Task to carry out:
What you return should be only the lines in the entries below between the one holding "Where should I" and the one holding "This screenshot has height=836, width=1053.", ends included, with every picture left out.

Extracted data:
= Beginning of Section =
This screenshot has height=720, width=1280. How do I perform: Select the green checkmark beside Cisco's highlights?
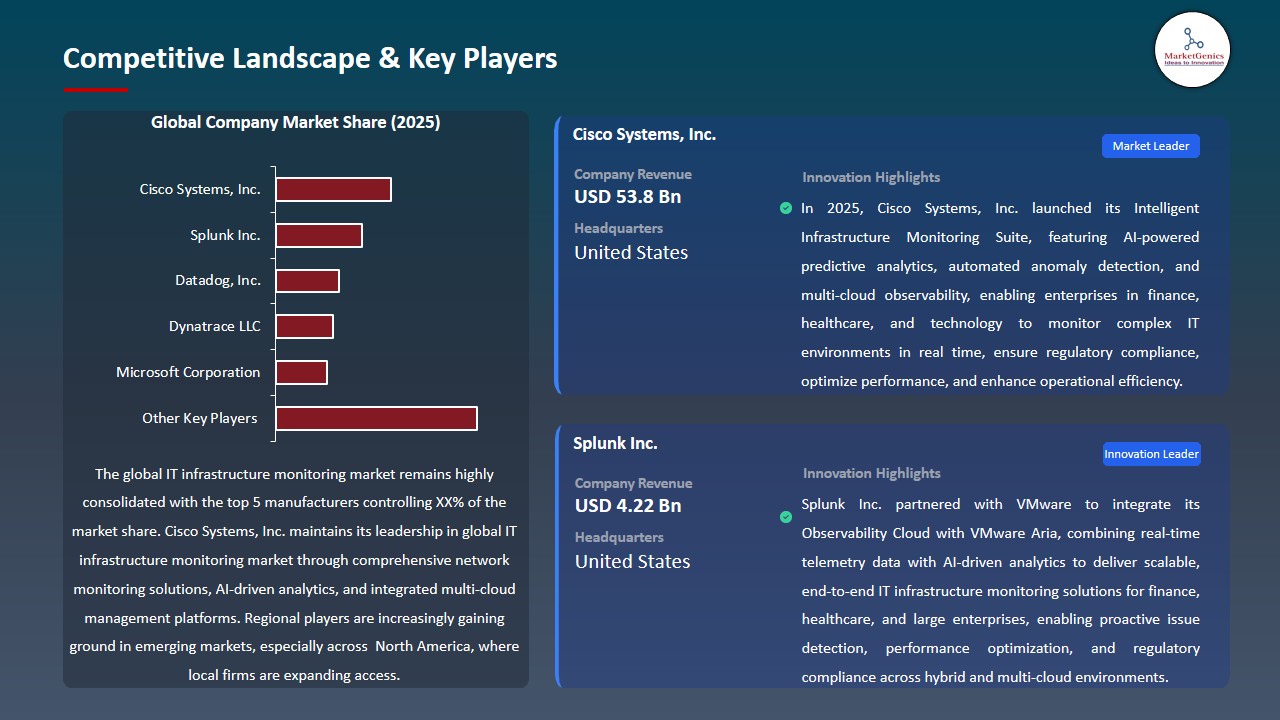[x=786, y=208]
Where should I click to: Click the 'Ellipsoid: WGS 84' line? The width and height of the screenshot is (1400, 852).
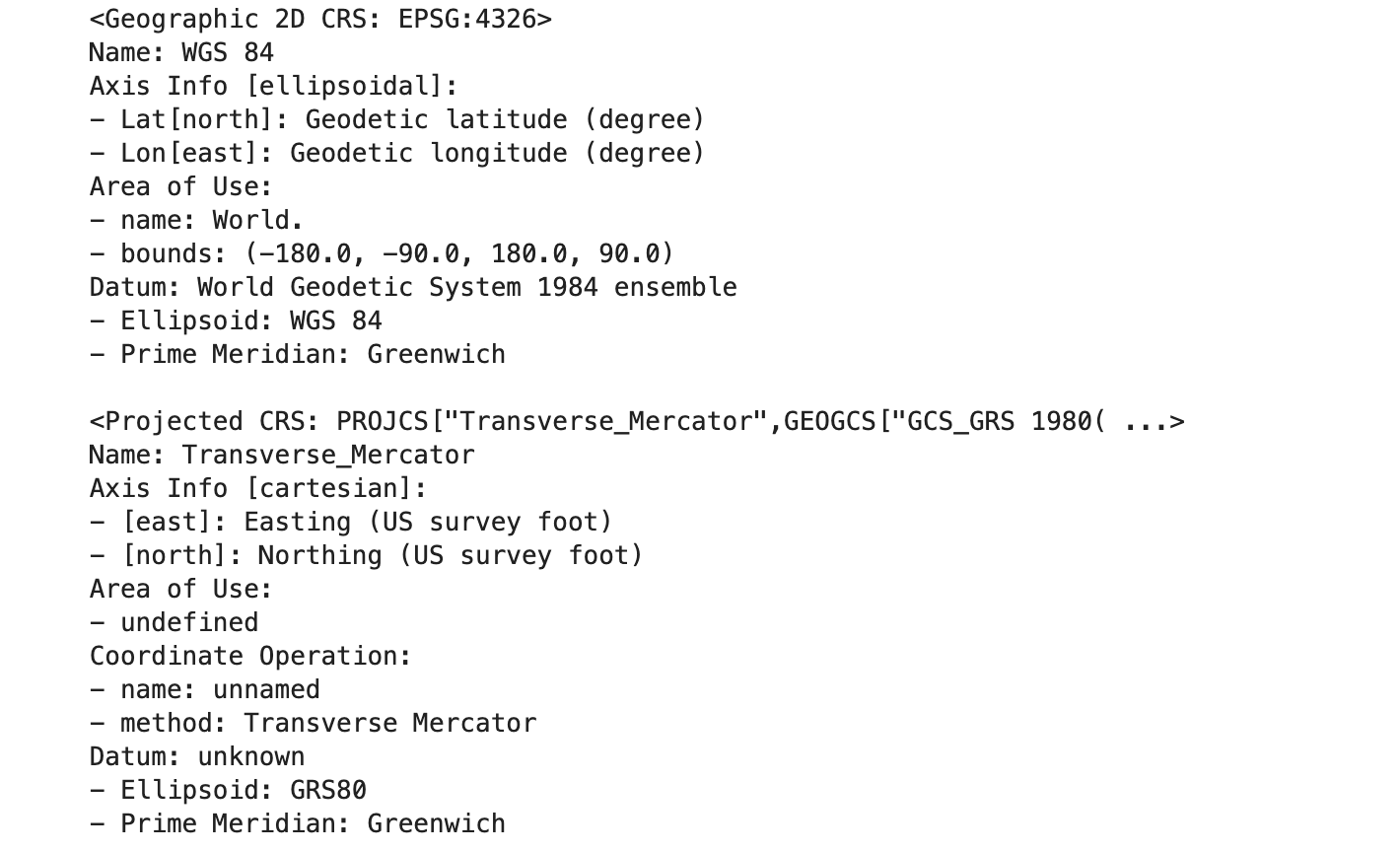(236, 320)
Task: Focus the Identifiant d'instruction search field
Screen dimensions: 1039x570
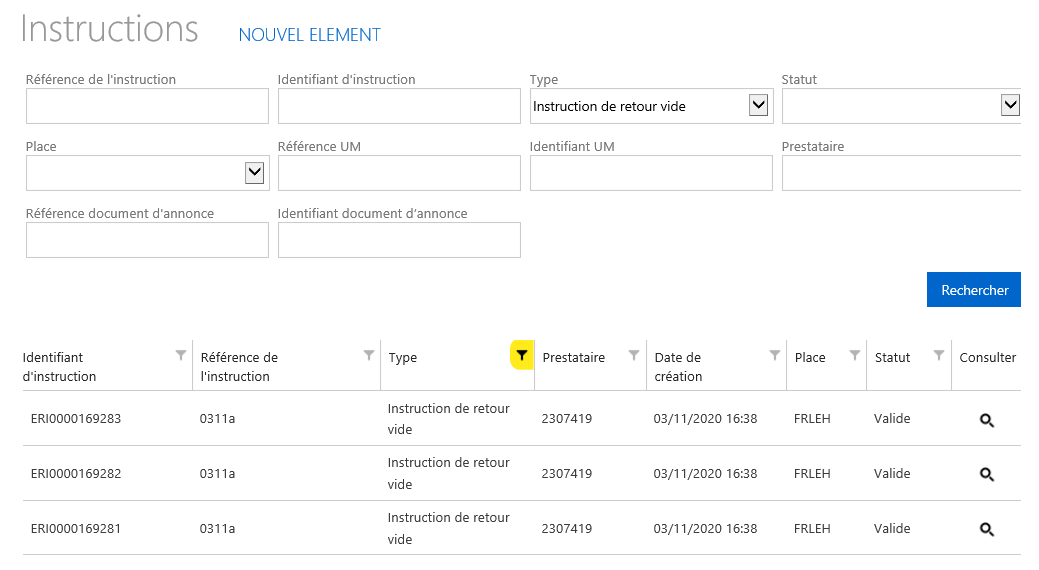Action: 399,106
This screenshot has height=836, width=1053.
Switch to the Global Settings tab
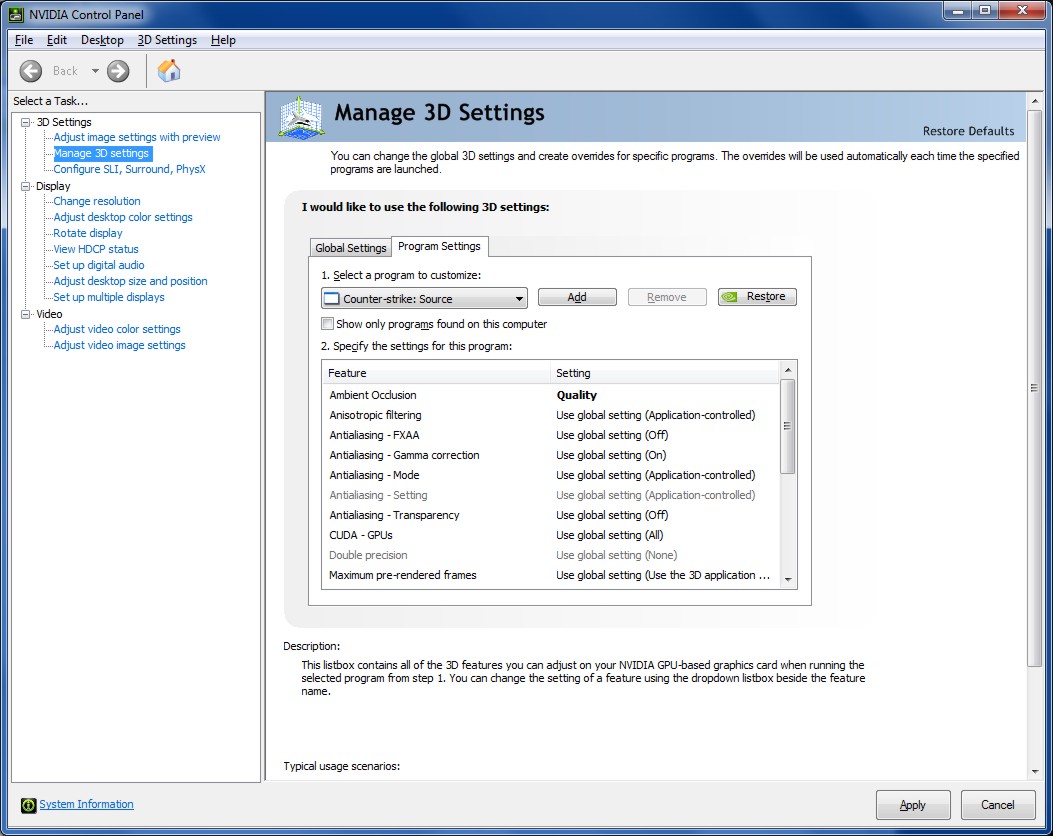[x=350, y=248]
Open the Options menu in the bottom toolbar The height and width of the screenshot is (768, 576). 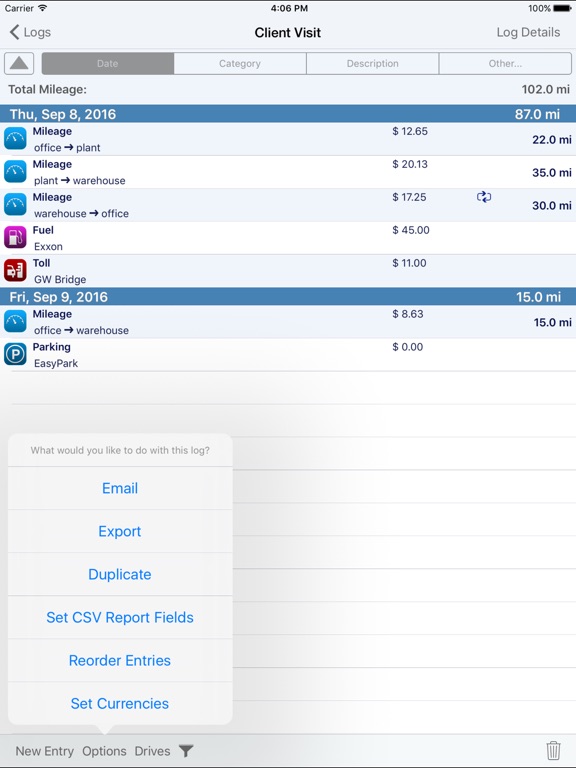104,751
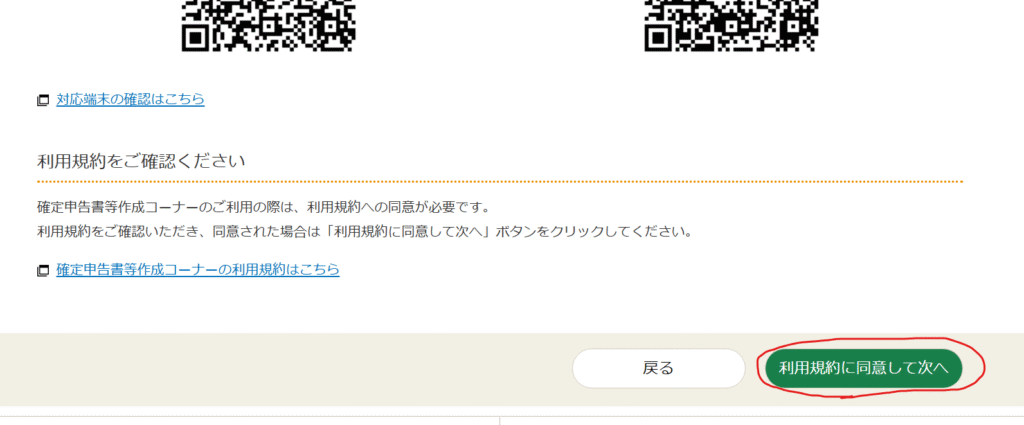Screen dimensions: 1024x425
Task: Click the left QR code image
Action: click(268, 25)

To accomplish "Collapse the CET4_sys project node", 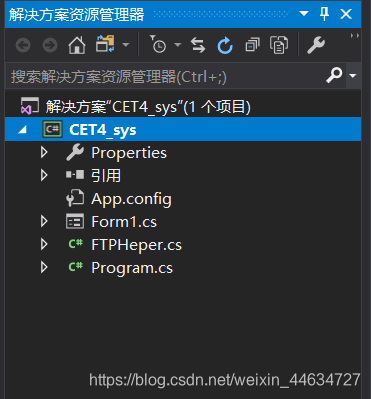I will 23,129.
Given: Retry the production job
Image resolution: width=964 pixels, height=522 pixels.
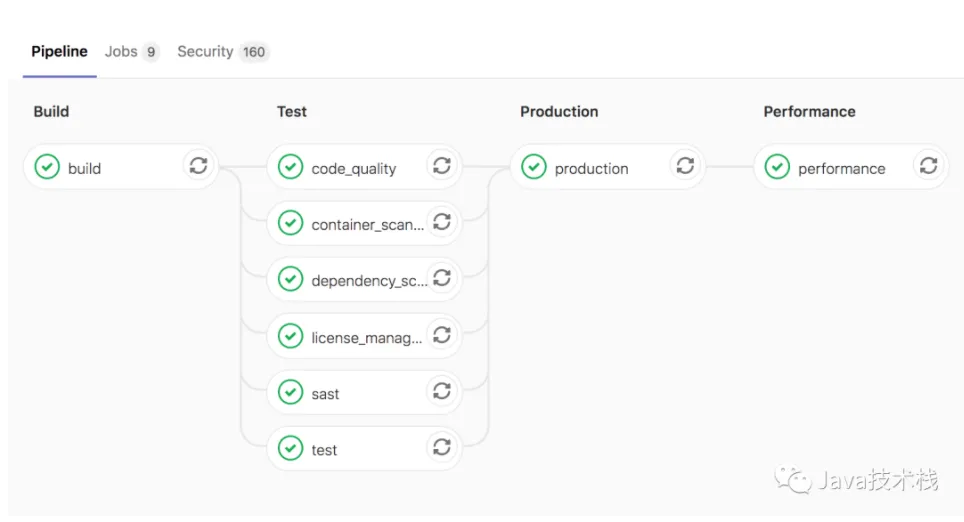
= End of Section =
Answer below:
Where should I click to: Click the 'Ellipsoid: WGS 84' line? The width and height of the screenshot is (1400, 852).
(236, 320)
Task: Focus the Identifiant d'instruction search field
Screen dimensions: 1039x570
Action: 399,106
This screenshot has height=836, width=1053.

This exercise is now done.